> _Screenshot grounding data_
━━━━━━━━

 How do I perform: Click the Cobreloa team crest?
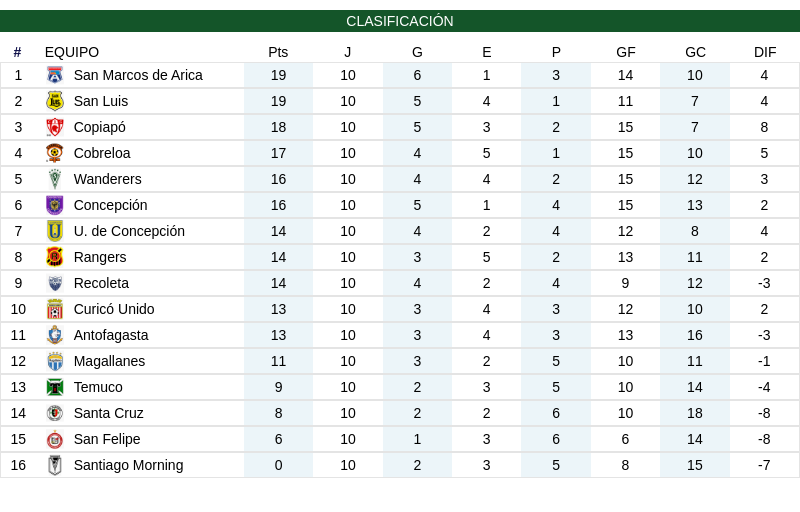55,153
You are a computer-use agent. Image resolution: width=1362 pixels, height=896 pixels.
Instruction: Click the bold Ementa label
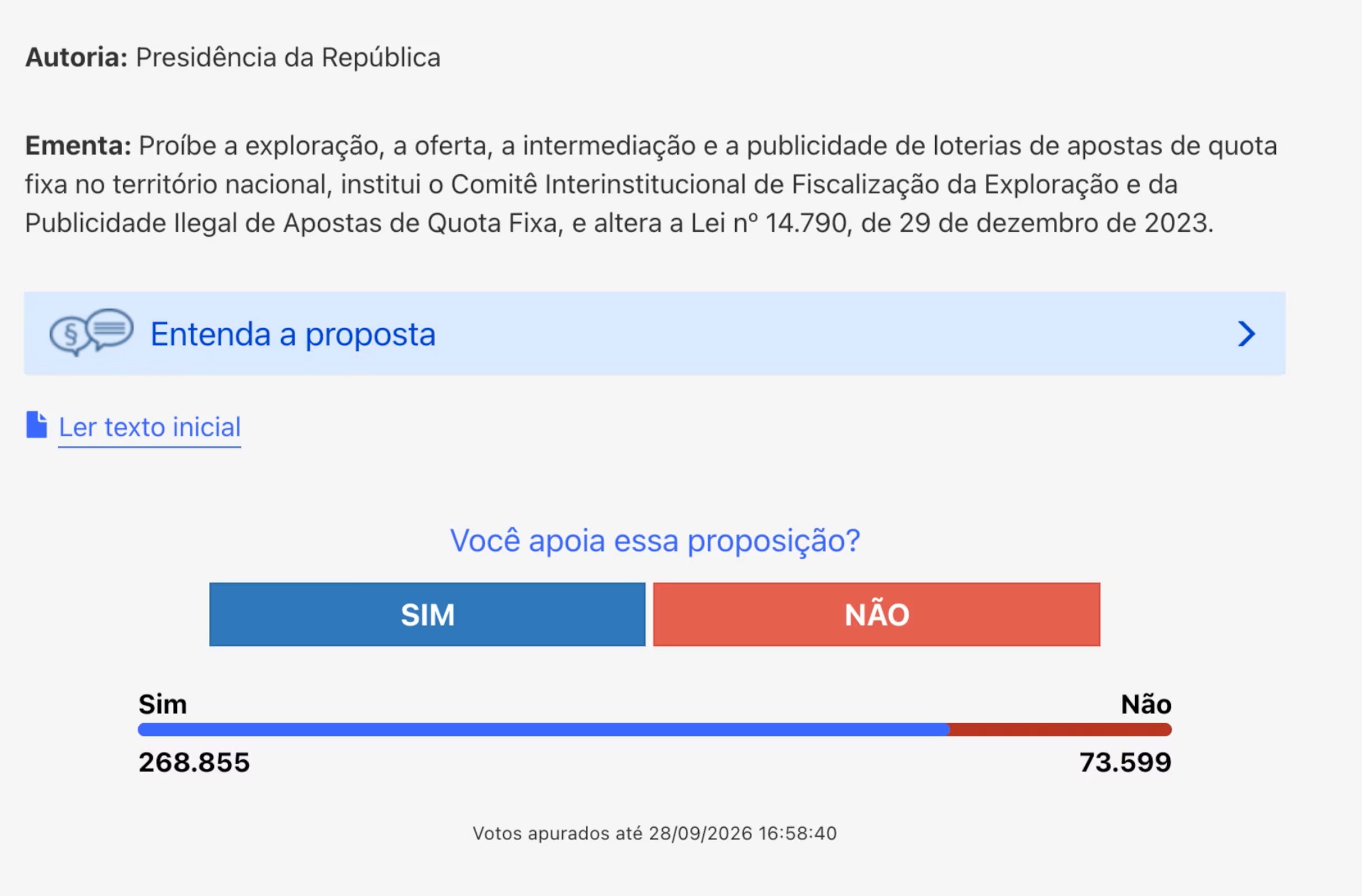pos(78,146)
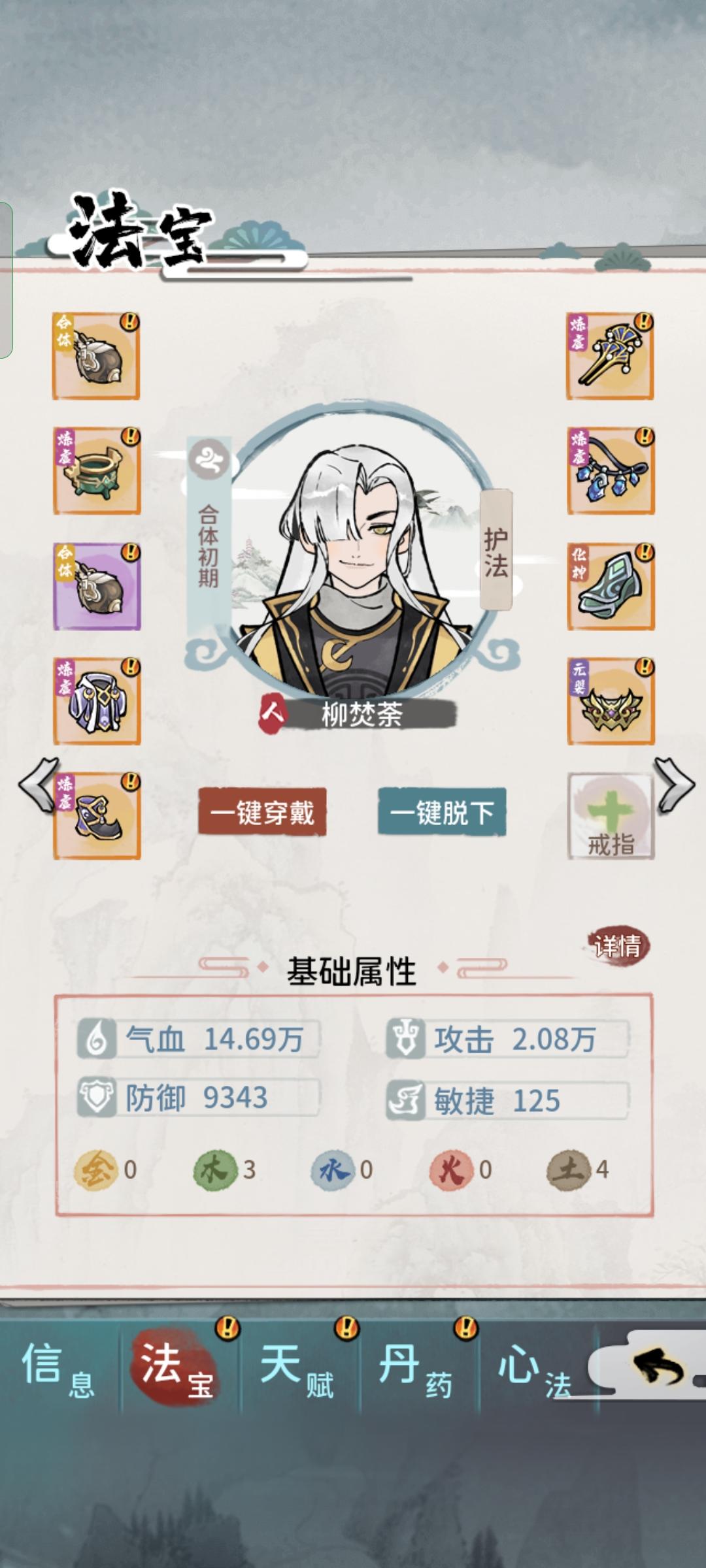The height and width of the screenshot is (1568, 706).
Task: Select the purple-background pouch artifact
Action: (97, 586)
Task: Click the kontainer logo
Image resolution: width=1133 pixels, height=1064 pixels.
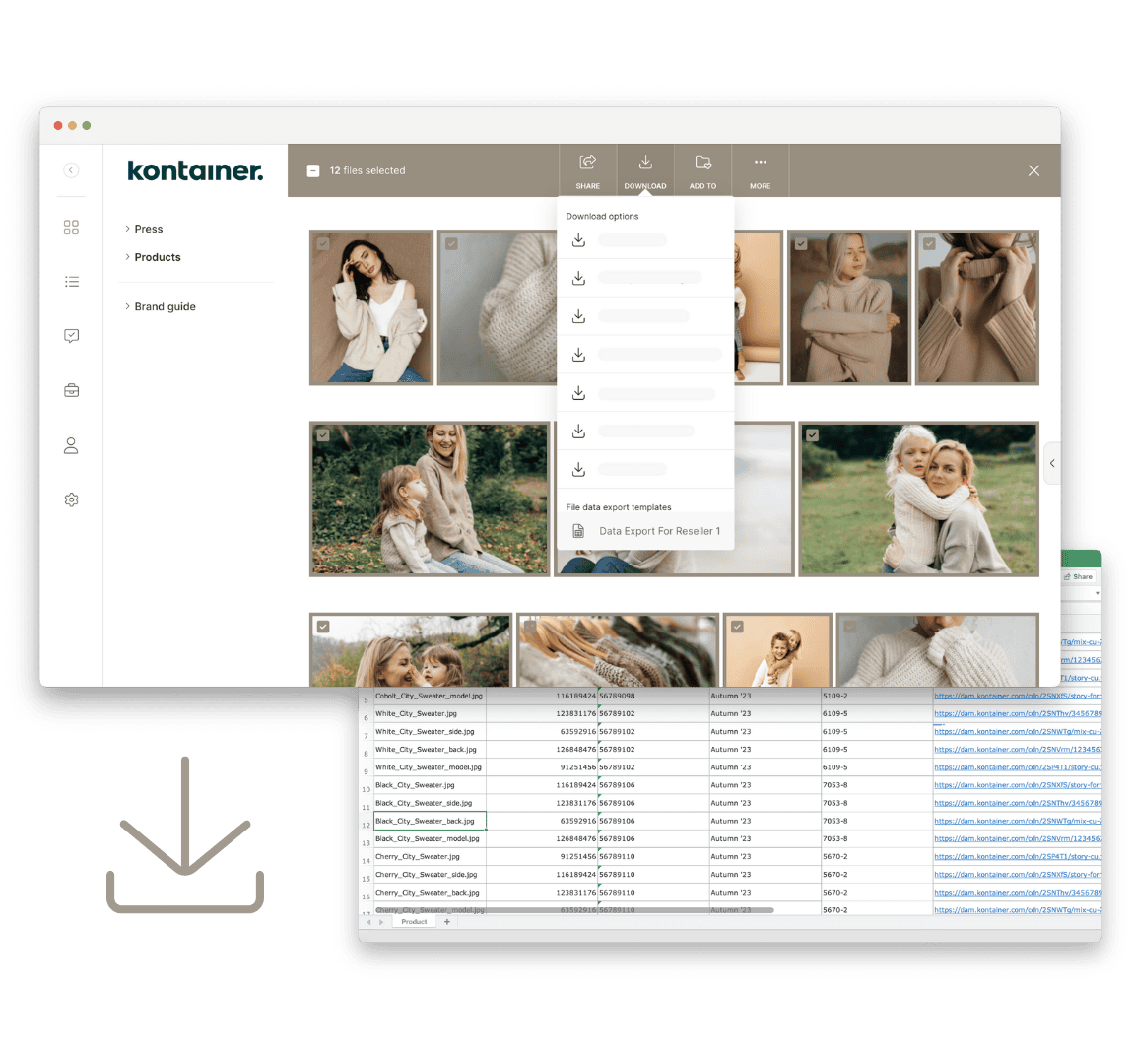Action: [194, 169]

━━━━━━━━

> _Assignment_
Copy out all the data exactly, skipping the pictures.

> _Response to the exercise_
 How do I perform: Click the Cobreloa team crest?
55,153
You are a computer-use agent. Image resolution: width=1362 pixels, height=896 pixels.
Instruction: Click the bold Ementa label
pos(78,146)
The height and width of the screenshot is (1568, 706).
Task: Select the purple-background pouch artifact
Action: (97, 586)
Task: Click the kontainer logo
Image resolution: width=1133 pixels, height=1064 pixels.
Action: [194, 169]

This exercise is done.